TRECHO CITADO |
++++

A proposta abre oportunidades ao mais populoso tratado de trocas e compras do planeta [de justiça, se afirme, impulsionado pela ação, investimento e exemplo da China], para se tornar propulsor das economias, possível estabilizador de conflitos. Mas para ser efetivado, irá precisar de muito boa vontade, inteligência e eficácia.

Não se pode fixar apenas promessas ao continente africano. Especialista acusam o tribalismo pelos discursos violentos que depois geram cultura de ódios infinitos e não estão errados.

Lá se vão ao longe as jornadas anticoloniais e valores de uma africanidade tão enterrada como o esquecimento das figuras mais emblemáticas do continente.

O plano “Contra a Violência”, de 2013, traçado pelos parlamentares da União Africana, ficou esquecido e, efeitos devastadores assinalam sangrentos conflitos periódicos aparentemente sucedendo do nada.

++++

INFORMAÇÕES EXTRAÍDAS |

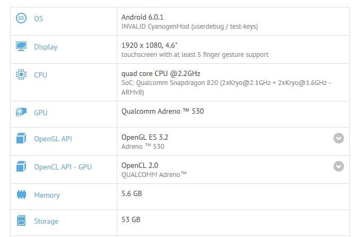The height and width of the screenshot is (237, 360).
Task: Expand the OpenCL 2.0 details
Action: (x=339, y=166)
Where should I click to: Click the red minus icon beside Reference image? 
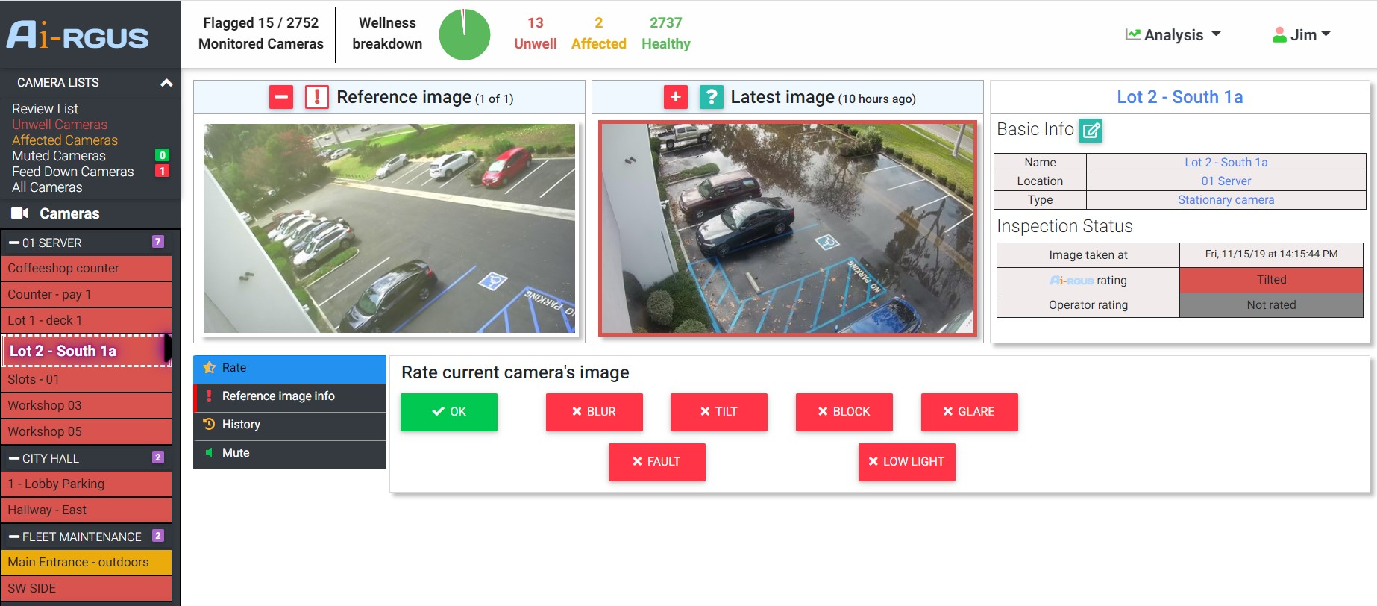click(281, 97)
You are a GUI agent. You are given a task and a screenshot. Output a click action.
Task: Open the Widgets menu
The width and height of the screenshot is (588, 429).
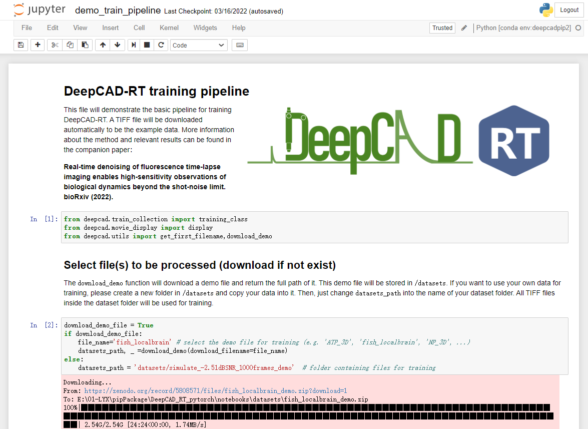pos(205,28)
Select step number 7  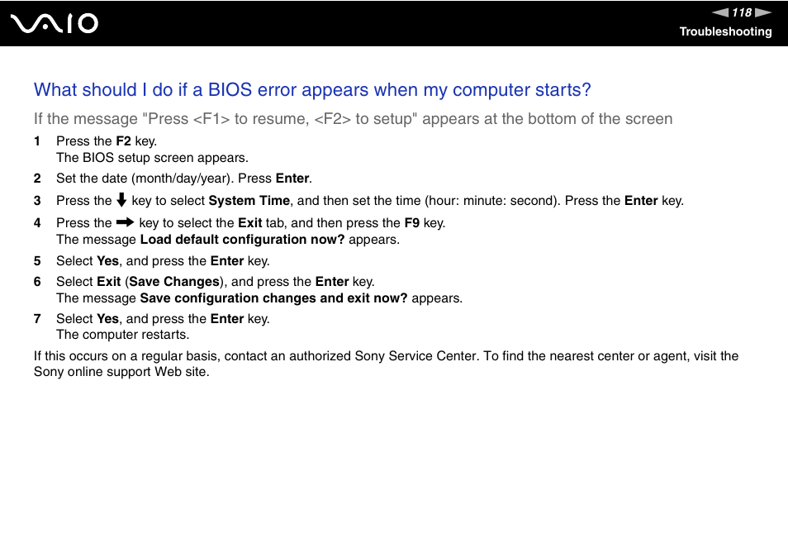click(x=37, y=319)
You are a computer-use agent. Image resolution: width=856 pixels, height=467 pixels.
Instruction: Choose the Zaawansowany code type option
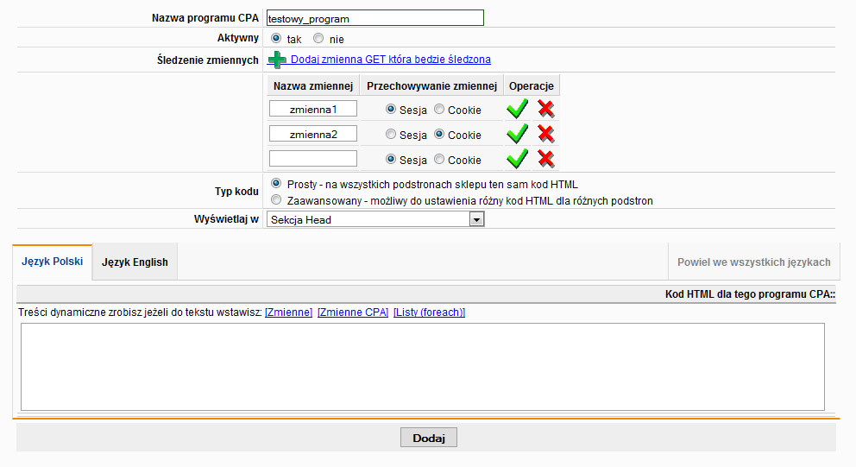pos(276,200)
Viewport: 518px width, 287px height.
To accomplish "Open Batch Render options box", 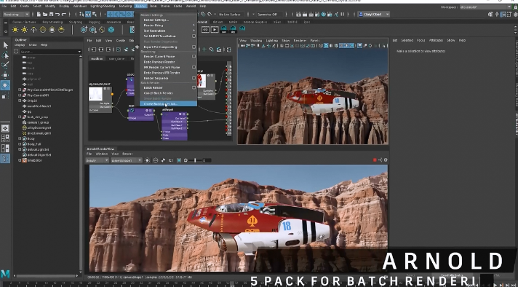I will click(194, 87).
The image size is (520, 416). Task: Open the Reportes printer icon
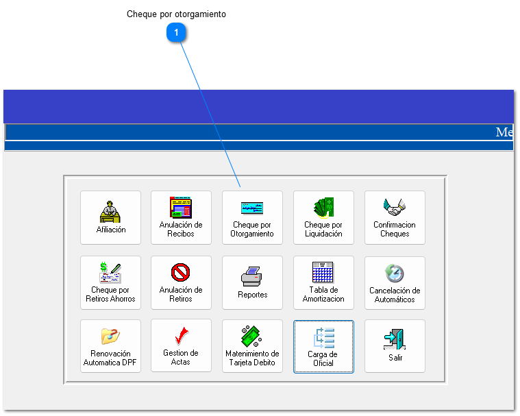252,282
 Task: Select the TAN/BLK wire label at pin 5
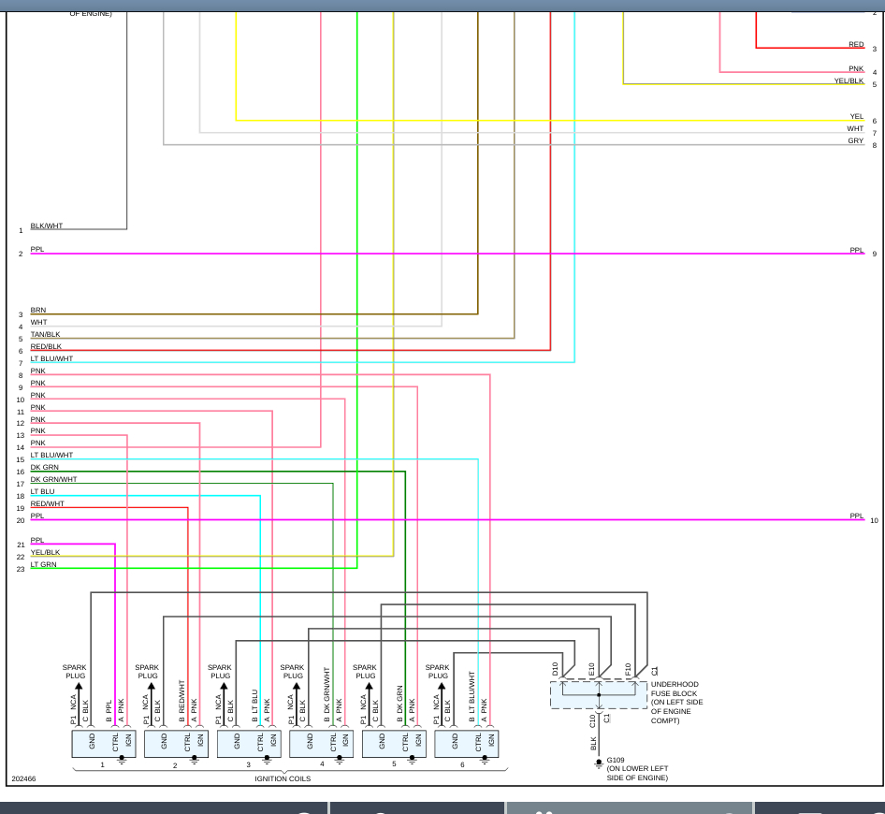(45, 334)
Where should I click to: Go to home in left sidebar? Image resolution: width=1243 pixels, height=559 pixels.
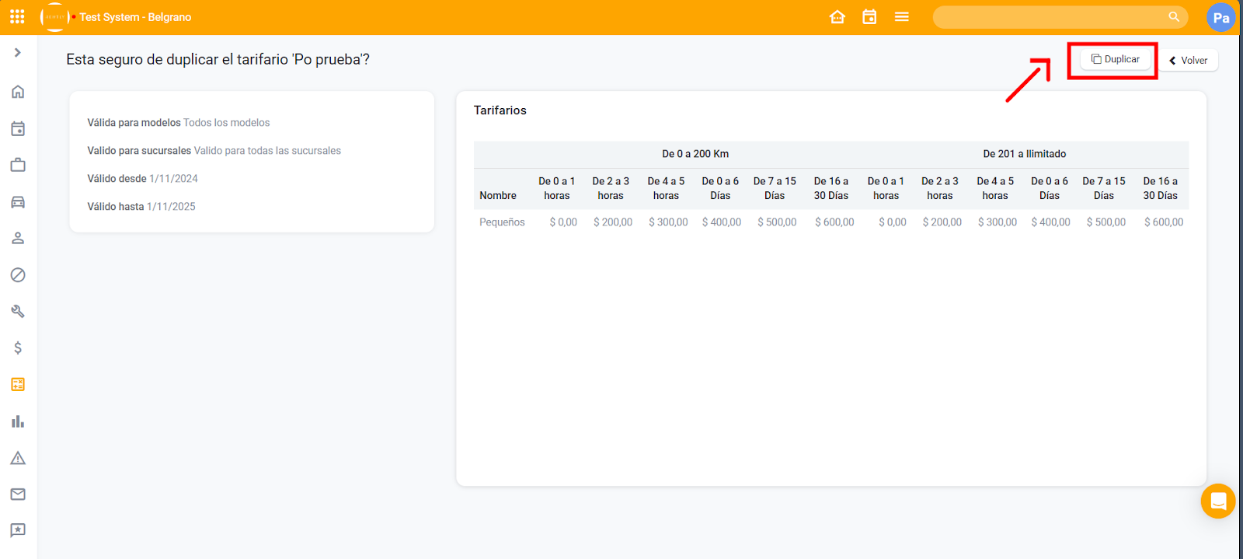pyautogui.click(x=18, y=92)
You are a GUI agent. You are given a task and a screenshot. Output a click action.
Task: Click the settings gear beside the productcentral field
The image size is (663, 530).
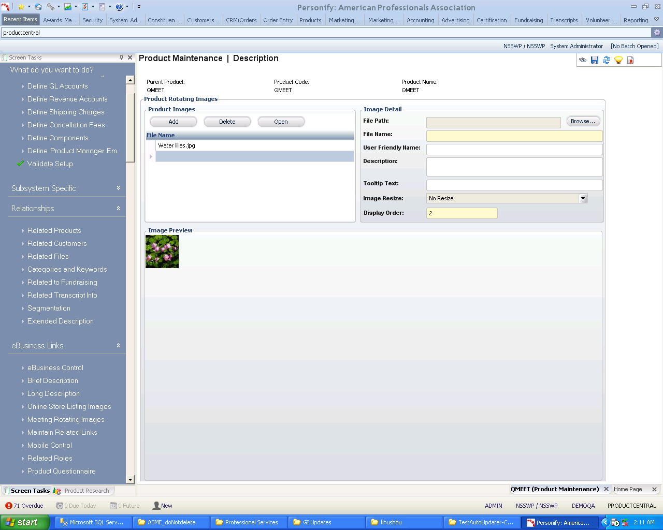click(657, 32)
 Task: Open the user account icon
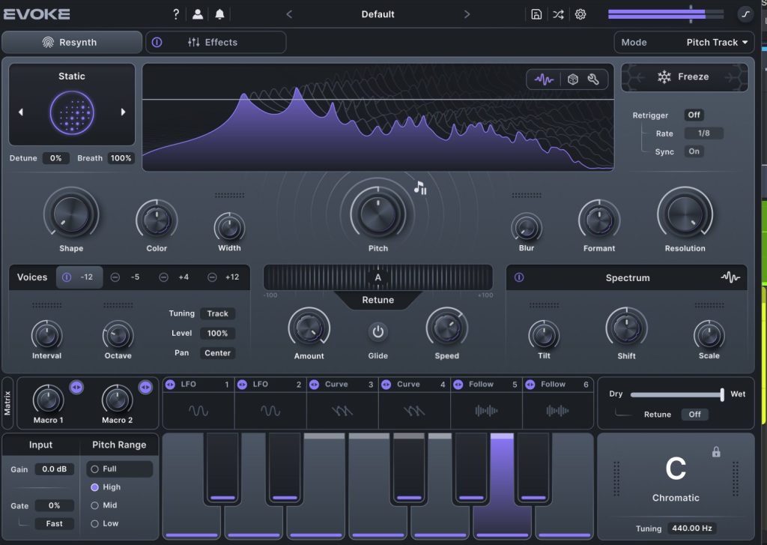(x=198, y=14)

++++

REQUISITO 1 | Segundo o trecho citado, em que ano os parlamentares da União Africana traçaram o plano “Contra a Violência”?
REQUISITO 2 | Com base no trecho citado, explique por que os especialistas acusam o tribalismo.
REQUISITO 3 | Transcreva literalmente o trecho citado, de "Não se pode" a "emblemáticas do continente.".

RESPOSTA DO EXERCÍCIO 1 | Em 2013.

RESPOSTA DO EXERCÍCIO 2 | Os especialistas responsabilizam o tribalismo pelos discursos violentos, que depois geram uma cultura de ódios infinitos. O trecho citado afirma que eles não estão errados.

RESPOSTA DO EXERCÍCIO 3 |
Não se pode fixar apenas promessas ao continente africano. Especialista acusam o tribalismo pelos discursos violentos que depois geram cultura de ódios infinitos e não estão errados.

Lá se vão ao longe as jornadas anticoloniais e valores de uma africanidade tão enterrada como o esquecimento das figuras mais emblemáticas do continente.